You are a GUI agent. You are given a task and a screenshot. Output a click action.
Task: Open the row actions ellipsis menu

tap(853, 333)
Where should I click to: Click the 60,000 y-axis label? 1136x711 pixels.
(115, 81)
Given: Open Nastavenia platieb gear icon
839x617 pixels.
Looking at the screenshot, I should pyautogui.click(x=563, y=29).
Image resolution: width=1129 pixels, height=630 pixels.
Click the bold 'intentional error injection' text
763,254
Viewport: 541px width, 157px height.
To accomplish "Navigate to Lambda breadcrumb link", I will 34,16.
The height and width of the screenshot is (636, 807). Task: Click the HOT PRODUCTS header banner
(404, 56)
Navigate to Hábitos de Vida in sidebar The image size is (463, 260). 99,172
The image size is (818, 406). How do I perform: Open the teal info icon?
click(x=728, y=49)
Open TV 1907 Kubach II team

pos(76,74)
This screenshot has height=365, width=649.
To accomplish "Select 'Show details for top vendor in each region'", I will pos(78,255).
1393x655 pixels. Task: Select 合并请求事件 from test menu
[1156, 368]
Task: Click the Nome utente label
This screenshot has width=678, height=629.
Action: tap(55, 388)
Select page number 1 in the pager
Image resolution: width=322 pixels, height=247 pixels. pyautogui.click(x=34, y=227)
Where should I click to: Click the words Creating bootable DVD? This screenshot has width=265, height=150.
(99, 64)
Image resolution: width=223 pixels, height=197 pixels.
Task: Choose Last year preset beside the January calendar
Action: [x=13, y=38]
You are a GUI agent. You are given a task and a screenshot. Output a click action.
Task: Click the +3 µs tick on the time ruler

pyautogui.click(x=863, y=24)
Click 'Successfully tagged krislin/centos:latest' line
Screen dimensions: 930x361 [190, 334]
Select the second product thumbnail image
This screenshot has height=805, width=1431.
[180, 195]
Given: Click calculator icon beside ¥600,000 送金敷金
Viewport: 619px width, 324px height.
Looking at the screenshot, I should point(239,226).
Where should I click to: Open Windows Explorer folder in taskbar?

▶ [What you need to do]:
Copy out word for word the lines from the one containing "The height and" through the one containing "click(x=728, y=49)", with both of those lines included.

▶ [Solved problem]:
The height and width of the screenshot is (636, 807). Task: Click the HOT PRODUCTS header banner
(404, 56)
Navigate to Hábitos de Vida in sidebar The image size is (463, 260). 99,172
The image size is (818, 406). How do I perform: Open the teal info icon?
click(x=728, y=49)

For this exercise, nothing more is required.